---------- Dataset

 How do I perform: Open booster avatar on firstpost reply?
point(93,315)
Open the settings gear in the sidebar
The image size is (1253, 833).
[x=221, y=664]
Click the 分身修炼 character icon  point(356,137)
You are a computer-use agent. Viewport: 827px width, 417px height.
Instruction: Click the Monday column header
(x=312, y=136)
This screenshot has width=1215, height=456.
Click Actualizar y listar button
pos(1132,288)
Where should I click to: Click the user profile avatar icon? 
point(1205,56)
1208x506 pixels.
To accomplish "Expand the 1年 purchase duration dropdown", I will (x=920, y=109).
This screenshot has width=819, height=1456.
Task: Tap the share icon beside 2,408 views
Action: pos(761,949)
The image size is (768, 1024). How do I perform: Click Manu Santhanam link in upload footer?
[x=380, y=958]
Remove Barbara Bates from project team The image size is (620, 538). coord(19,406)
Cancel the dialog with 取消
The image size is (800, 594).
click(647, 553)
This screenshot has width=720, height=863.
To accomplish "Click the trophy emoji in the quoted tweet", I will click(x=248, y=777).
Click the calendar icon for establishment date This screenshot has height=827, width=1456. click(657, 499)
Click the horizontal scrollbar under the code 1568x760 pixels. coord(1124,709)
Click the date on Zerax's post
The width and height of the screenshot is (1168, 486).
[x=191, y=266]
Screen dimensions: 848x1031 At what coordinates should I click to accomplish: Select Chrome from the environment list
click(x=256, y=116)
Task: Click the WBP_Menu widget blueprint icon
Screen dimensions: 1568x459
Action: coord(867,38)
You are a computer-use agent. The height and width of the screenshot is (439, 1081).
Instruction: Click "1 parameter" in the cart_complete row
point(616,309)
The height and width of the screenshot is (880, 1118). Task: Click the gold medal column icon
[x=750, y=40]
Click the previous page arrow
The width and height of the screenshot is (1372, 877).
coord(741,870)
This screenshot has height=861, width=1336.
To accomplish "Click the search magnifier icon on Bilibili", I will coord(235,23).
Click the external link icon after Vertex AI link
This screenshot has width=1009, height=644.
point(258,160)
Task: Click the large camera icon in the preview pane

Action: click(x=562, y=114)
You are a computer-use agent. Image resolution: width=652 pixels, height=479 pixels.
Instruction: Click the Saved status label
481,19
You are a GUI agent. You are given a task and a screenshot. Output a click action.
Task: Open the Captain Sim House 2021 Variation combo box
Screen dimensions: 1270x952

--------------------

Rewrite the lines above with each "computer-use agent" changed to "GUI agent", leaving all other text unchanged.

### [Response below]
 How do I perform: Open booster avatar on firstpost reply?
point(93,315)
Open the settings gear in the sidebar
The image size is (1253, 833).
[x=221, y=664]
Click the 分身修炼 character icon  point(356,137)
You are a GUI agent. Viewport: 827px width, 417px height.
Instruction: Click the Monday column header
(x=312, y=136)
This screenshot has width=1215, height=456.
Click Actualizar y listar button
pos(1132,288)
Where should I click to: Click the user profile avatar icon? 
point(1205,56)
1208x506 pixels.
To accomplish "Expand the 1年 purchase duration dropdown", I will (x=920, y=109).
This screenshot has width=819, height=1456.
Task: Tap the share icon beside 2,408 views
Action: pos(761,949)
The image size is (768, 1024). How do I perform: Click Manu Santhanam link in upload footer?
[x=380, y=958]
Remove Barbara Bates from project team The image size is (620, 538). coord(19,406)
Cancel the dialog with 取消
The image size is (800, 594).
click(647, 553)
This screenshot has width=720, height=863.
To accomplish "Click the trophy emoji in the quoted tweet", I will click(x=248, y=777).
Click the calendar icon for establishment date This screenshot has height=827, width=1456. click(657, 499)
Click the horizontal scrollbar under the code 1568x760 pixels. coord(1124,709)
Click the date on Zerax's post
The width and height of the screenshot is (1168, 486).
[x=191, y=266]
Screen dimensions: 848x1031 At what coordinates should I click to accomplish: Select Chrome from the environment list
click(x=256, y=116)
Task: Click the WBP_Menu widget blueprint icon
Screen dimensions: 1568x459
Action: coord(867,38)
You are a GUI agent. The height and width of the screenshot is (439, 1081).
Instruction: Click "1 parameter" in the cart_complete row
point(616,309)
The height and width of the screenshot is (880, 1118). Task: Click the gold medal column icon
[x=750, y=40]
Click the previous page arrow
The width and height of the screenshot is (1372, 877).
coord(741,870)
This screenshot has height=861, width=1336.
To accomplish "Click the search magnifier icon on Bilibili", I will coord(235,23).
Click the external link icon after Vertex AI link
This screenshot has width=1009, height=644.
point(258,160)
Task: Click the large camera icon in the preview pane

Action: click(x=562, y=114)
You are a GUI agent. Image resolution: width=652 pixels, height=479 pixels.
Instruction: Click the Saved status label
481,19
You are a GUI agent. You are given a task and a screenshot. Output a click action.
Task: Open the Captain Sim House 2021 Variation combo box
Screen dimensions: 1270x952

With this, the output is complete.